Some have argued that the solution to this barrier is the assertion by patients of their rights to control the use of their own data. However, when patients have access to their health data, 91 percent of the time they are willing to share that data to benefit research.

Thus, ready access to data may be facilitated by the advocacy of patient. Empowered by the Internet and easier access to health information, this decade has been marked by the rise of the ePatient — individuals “who are equipped, enabled, empowered, and engaged in their health and health care decisions.”

According to the Pew Internet & American Life Project, 59 percent of U.S. adults are looking online for health information, and 62 percent of adults with two or more conditions are now considered “trackers” —  patients monitoring health indicators including symptoms, diet, and activity.

A subset of these patients is keenly interested in sharing. Much as social networks have spurred unprecedented sharing of personal information, patients are sharing health information with one another. A pioneer in this field has been PatientsLikeMe. By allowing patients to publicly track health indicators, data can be aggregated and analyzed by individual patients in an effort to determine their best course of treatment.

When an open-label study with 44 patients was published in 2008 suggesting lithium could delay the onset of amyotrophic lateral sclerosis (ALS), hundreds of patients in the PatientsLikeMe community began to use lithium, self-tracking symptoms and progression on the website.

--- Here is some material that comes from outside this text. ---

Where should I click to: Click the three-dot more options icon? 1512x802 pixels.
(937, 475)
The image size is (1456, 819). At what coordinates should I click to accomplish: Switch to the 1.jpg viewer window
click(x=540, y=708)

PatientsLikeMe was able to use this data to publish findings in a major scientific journal showing that lithium did not slow ALS.

While randomized trials were ongoing to attempt to replicate the original study, PatientsLikeMe was able to publish preliminary findings from data provided by these “citizen scientists” in only nine months and at a very low cost.

Public-Private Consortia Is the Answer

Patient advocacy may be part of the solution but it is not enough, for two reasons. First, there will be enormous implementation challenges that will require multi sector solutions. Second, as long as business interests are not aligned, enthusiasm by data aggregators will be muted at best and progress will be slow.

So what is the solution?

Much as public-private consortia have arisen to address key non-competitive challenges — such as the FDA Sentinel Initiative and IMEDS to make progress on pharmacovigilence methodology — a public-private consortium could create a platform for the creation of a “public good” data repository to facilitate and accelerate scientific progress, including improving health care efficiency and effectiveness and the discovery and development of new health care technologies.

Incentives must be aligned to promote collaboration, establish open source data standards, and increase critical data capture; this will probably require advocacy from patients as well as regulatory and legislative action. The value of these principles to the promotion of health research is generally recognized.

A white paper by the 21st Century Cures initiative recently stated,  “FDA’s review of supplemental applications for new uses or changes to a product are governed by pathways established when computers could not identify trends in statistical or clinical data anywhere close to the degree they can today, let alone what they will be capable of doing tomorrow. Considering these ongoing developments, should we be rethinking the supplemental approval processes and how real world data can be leveraged?”

Indeed, we should. Realizing the promise of Big Data and Real World Data will require some disruptive changes to the health care ecosystem. We will make more rapid progress through collaboration and cooperation.